Unique architectural engineering program launches at Waterloo
New undergraduate degree focuses on skills and knowledge required to design energy and structurally efficient buildings
New undergraduate degree focuses on skills and knowledge required to design energy and structurally efficient buildingsBy Carol Truemner Faculty of Engineering
Prospective students who have a hard time choosing between Waterloo’s civil engineering and architecture programs will now have another option beginning next year: architectural engineering.
The new Waterloo Engineering offering, which combines architectural design with building engineering, will launch in September 2018.
Developed to cover the whole gamut of building design, construction, assessment and refurbishment, the recently approved program will provide students with the technical knowledge and skills to design energy and structurally efficient buildings.

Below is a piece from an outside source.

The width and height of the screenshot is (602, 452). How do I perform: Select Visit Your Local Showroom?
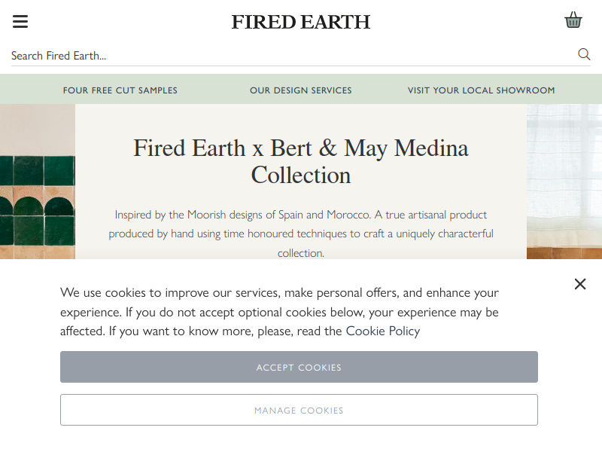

Waterloo’s architectural engineering program is the first of its kind in North America.
“What makes our program different is that it’s the only one with a full studio stream and a fully compulsory co-op program,” says Scott Walbridge, the director of Waterloo’s architectural engineering program. “The students will have a home in a studio where they’ll work on projects and take a studio course every term. We think that’s really important for the pedagogy.”
Walbridge, a civil and environmental engineering professor, says that graduates of the program will have the expertise required to respond to the unique challenges currently facing the building industry. Those challenges include determining how to repurpose older buildings that are becoming functionally obsolete and reducing the impact humans are having on climate change.
“People have done studies that show roughly a third of the impact on greenhouse gases can be attributed to buildings,” Walbridge notes. “So if we want to effectively change that, it’s essential to make buildings more energy efficient.”
Another obstacle the curriculum will address is the lack of communication that often occurs within the construction industry. The idea behind the program is to train engineers not to replace architects, but to be able to speak their language better and collaborate with them and other professionals such as planners and design engineers to create high-performance buildings.
Walbridge says the University of Waterloo is the ideal place to launch architectural engineering because of its strong civil engineering and architecture programs and renowned co-op program. He expects the types of employers who will hire co-op students and graduates are firms specializing in building performance and structural and/or architectural design, as well as construction companies, regulatory and government agencies.
A maximum of 85 students will be admitted to the first year of architectural engineering, which will be an accredited engineering program. Housed within the civil engineering department on the Waterloo campus, the curriculum will include direct collaboration with architectural students in third year. Two studios and a maker’s space will be built on the Waterloo campus for the studio component.
Walbridge says the program will appeal to students who have strong math and science abilities and want to harness their creative side as well.
“One of the things that got us excited about this whole concept as it was evolving is that we’d go to university fairs and the University’s fall open house and talk to prospective students who would say that they were having a hard time deciding between civil engineering and architecture,” says Walbridge. “We feel that this program will be perfect for those types of students because now they won’t have to make that difficult choice.”